Source records:
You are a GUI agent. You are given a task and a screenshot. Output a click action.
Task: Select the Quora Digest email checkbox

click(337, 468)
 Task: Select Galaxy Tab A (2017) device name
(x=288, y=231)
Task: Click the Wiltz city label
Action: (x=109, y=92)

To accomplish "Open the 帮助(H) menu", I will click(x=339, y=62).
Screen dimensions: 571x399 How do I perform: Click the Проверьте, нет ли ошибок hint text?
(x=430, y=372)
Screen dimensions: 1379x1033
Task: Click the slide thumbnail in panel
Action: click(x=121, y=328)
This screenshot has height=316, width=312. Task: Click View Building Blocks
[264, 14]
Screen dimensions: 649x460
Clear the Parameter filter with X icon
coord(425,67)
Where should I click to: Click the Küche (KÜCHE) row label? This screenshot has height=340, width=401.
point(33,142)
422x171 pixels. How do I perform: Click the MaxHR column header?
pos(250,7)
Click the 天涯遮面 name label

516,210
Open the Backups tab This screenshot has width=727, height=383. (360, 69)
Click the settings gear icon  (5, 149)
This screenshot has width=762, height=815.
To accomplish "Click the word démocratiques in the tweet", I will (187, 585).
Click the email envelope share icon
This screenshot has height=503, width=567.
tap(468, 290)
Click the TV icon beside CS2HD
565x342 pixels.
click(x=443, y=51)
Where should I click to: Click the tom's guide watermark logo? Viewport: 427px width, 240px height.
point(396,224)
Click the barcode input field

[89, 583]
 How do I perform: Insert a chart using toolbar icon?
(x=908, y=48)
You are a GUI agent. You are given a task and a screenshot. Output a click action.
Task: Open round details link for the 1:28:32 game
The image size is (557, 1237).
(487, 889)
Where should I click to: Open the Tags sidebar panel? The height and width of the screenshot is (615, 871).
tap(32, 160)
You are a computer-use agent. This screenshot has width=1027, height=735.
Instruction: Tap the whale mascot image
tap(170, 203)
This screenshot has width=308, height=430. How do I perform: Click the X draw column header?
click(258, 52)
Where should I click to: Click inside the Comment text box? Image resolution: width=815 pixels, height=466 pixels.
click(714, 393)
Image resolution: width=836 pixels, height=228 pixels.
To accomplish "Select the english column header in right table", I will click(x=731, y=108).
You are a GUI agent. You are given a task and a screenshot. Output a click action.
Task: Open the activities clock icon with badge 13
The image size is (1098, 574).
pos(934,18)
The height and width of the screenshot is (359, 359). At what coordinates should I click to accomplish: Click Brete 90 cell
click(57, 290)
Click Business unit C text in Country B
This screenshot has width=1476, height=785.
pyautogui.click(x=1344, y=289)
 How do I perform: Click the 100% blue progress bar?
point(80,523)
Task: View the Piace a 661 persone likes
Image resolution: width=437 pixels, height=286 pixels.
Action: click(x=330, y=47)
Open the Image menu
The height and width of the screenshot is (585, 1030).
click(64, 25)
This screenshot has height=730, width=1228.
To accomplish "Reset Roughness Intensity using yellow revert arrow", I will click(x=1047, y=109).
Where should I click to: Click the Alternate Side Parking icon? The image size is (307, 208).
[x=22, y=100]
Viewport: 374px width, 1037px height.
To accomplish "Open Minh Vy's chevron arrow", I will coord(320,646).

◆ **PROBLEM TO WORK ON**:
Copy down every line of the entries containing the word "menu".

◆ **RESPONSE BELOW**:
To accomplish "Open the 帮助(H) menu", I will click(x=339, y=62).
Open the Image menu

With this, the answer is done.